Why? Because I am putting the notion of what I think a nicer, better, kinder, more fun mama would naturally do over what I actually feel like doing. I am judging myself for not being this nicer, better, kinder, more fun mama and trying to be more like her is, I feel, my DUTY.
But today I am feeling whacked because of strong opiate painkillers I took earlier today, dazed by the episode that led to me taking the drugs and I am in a productive mood and want to get things ticked-off my to-do list. I also feel like hibernating in my office for the afternoon now that the house has just become an indoor (as well as an outdoor) building site as a result of the builders just knocking through the first floor into the loft. Plus I'm day 19 and no self-respecting human should come near me on day 19. In short, I feel like me-time not mama time. And these, I feel, are my NEEDS.
So how do you marry the two? Well, you can't. You just have to choose one over the other.

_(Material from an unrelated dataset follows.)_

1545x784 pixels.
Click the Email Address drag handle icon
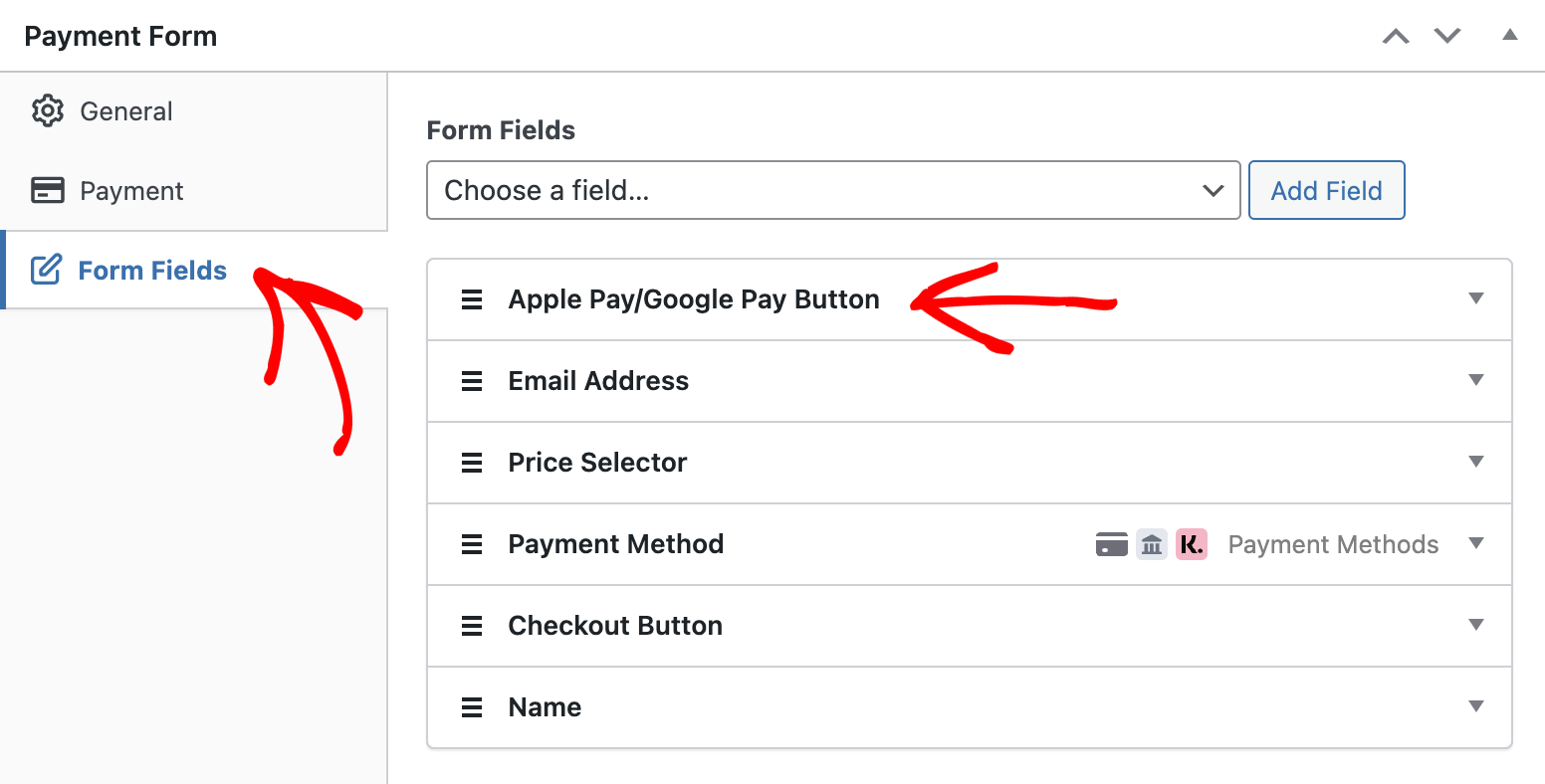click(472, 381)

And because parenting is a juggling act, there are no rules: mostly the kids' needs will come first but sometimes yours will. Theirs take priority if it is urgent, they do not pose a risk to your sanity or they are unlikely to turn you into resentful, shouty mama. Yours must take priority if you are on the brink of the parenting abyss.
And it helps to accept that choosing you over anyone else will always bring guilt. Either weak and fleeting or strong and persistent, it's all part of the parenting package.

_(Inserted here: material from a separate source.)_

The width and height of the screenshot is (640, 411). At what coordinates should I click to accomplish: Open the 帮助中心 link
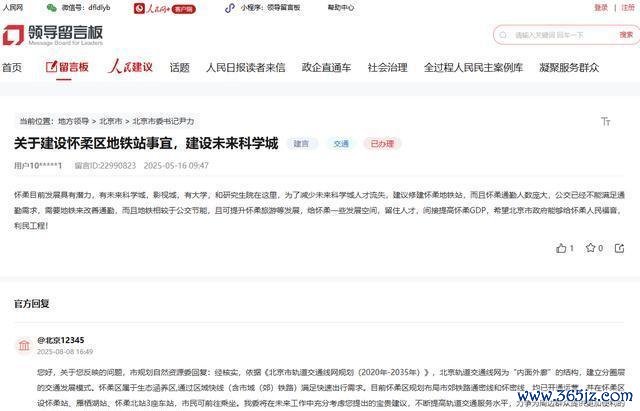(342, 7)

You can however mitigate its effects. You can:
acknowledge that nicer, better, kinder, more fun mama doesn't actually exist
remind yourself of the good reasons behind your choice
hold back from assuming that you know what someone else is thinking or what they would prefer. You don't. You are not them. You are you.
Thus for me, today, this means:
remembering that I am doing the best I can with the tools that I have. I am not perfect. And that's ok
making up for it by taking all three kids to the paddling pool after school. Which means they will have each other to play with and I will niftily avoid the tantrum that would have arisen had the girls found out that their younger brother had spent the afternoon in the park without them (unfairness is the hot topic du jour)
know that my son will probably see his afternoon of arts and crafts at school with materials, expert guidance and creative input that I can't provide at home as more of a treat than just another trip to the park
Parenting is a journey towards self-worth and self-confidence. You may have enjoyed lots of this before the life bomb that is kids but unless you are Little Miss Perfect Parent, these attributes will definitely have been dented. We need to dedicate all of our love and attention to our children when they are babies who cannot fend for themselves, but as they get older we must tweak the amount we give out to reflect their independence and our need for emotional and physical wellbeing.
When our cup is full or overflowing we are able to give out alot more than if we have starved ourselves of the nurture and nourishment we need to satisfy our needs. So self-care isn't selfish, it's actually selfless as well as necessary. After all, a happy mama = happy home.